Extension of Third Credit Facilities Forbearance Agreement
As previously disclosed, on March 29, 2021, the Company, GTT B.V. and the other credit parties party thereto entered into that certain Third Lender Forbearance Agreement and Amendment No. 5 to Credit Agreement (the “Third Credit Facilities Forbearance Agreement”) with (1) lenders holding (a) a majority of the outstanding loans and revolving commitments (“Required Lenders”) and (b) a majority of the revolving commitments (“Required Revolving Lenders”) under that certain Credit Agreement, dated as of May 31, 2018, by and among the Company and GTT B.V., as borrowers, KeyBank National Association, as administrative agent and letter of credit issuer (the “Agent”), and the lenders and other financial institutions party thereto from time to time (as amended, restated, amended and restated, supplemented or otherwise modified, the “Credit Agreement”), (2) certain hedge providers to the Company (the “Secured Hedge Providers” and collectively with the lenders party to the Third Credit Facilities Forbearance Agreement, the “Consenting Lenders”) and (3) the Agent.

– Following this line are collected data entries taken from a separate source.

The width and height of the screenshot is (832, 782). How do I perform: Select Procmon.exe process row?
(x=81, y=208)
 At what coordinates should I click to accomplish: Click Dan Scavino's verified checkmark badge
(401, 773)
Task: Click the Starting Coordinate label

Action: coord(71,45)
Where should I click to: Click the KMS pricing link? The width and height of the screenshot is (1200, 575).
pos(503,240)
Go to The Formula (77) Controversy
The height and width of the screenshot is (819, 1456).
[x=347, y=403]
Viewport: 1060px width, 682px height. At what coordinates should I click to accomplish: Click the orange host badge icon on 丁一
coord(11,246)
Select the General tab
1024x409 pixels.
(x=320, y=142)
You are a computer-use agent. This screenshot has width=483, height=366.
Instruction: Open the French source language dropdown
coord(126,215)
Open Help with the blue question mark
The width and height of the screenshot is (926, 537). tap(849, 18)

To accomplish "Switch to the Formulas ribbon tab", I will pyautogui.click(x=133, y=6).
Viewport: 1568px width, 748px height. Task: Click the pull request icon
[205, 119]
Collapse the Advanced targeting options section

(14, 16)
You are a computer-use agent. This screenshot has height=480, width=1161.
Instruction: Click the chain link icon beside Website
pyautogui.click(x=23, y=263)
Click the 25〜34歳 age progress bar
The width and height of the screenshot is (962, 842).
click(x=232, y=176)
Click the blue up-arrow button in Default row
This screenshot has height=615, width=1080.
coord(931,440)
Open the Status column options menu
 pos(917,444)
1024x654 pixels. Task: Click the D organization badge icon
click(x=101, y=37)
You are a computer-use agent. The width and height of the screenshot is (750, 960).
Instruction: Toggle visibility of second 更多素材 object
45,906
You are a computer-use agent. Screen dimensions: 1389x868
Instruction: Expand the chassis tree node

Pursuant to the Third Credit Facilities Forbearance Agreement, the Consenting Lenders agreed to, among other things, forbear from exercising any and all rights and remedies under the Loan Documents (as defined in the Credit Agreement), any secured hedge agreement with the Secured Hedge Providers (the “Secured Hedge Agreements”) and applicable law (as applicable), including not directing the Agent to take any such action with respect to certain defaults and events of default under the Credit Agreement and certain events of default under any Secured Hedge Agreement (as applicable) that have occurred, or that may occur as a result of, (i) the Company’s failure to timely file the Q2 Form 10-Q, the Q3 Form 10-Q and the 2020 Form 10-K, (ii) any amendment, supplement, modification, restatement and/or withdrawal or public statement of non-reliance on (A) any audit opinion related to historical consolidated financial statements or (B) historical consolidated financial statements, and (iii) the occurrence and continuance of the “Noteholder Specified Defaults” as defined in the Second Notes Forbearance Agreement, in each case until the earlier of (a) 5:00 p.m., New York City time, on April 15, 2021 and (b) the receipt of notice regarding intent to terminate the Third Credit Facilities Forbearance Agreement from Consenting Lenders upon the occurrence of any of the specified forbearance defaults, as further described in the Company’s Current Report on Form 8-K filed with the SEC on March 30, 2021. The Third Credit Facilities Forbearance Agreement may be amended with the consent of (i) Required Lenders and (ii) Required Revolving Lenders (except that the extension of the forbearance period with respect to any of the Secured Hedge Providers requires the consent of such Secured Hedge Provider). On April 12, 2021 and April 13, 2021, the Company received notices on behalf of lenders constituting Required Lenders and Required Revolving Lenders, respectively, consenting to an extension of the scheduled expiration time under the Third Credit Facilities Forbearance Agreement to 5:00 p.m., New York City time, on the Prior Expiration Date.
On April 20, 2021, the Company received notices on behalf of lenders constituting Required Lenders and Required Revolving Lenders, respectively, consenting to an extension of the scheduled expiration time under the Third Credit Facilities Forbearance Agreement to 5:00 p.m., New York City time, on the New Expiration Date.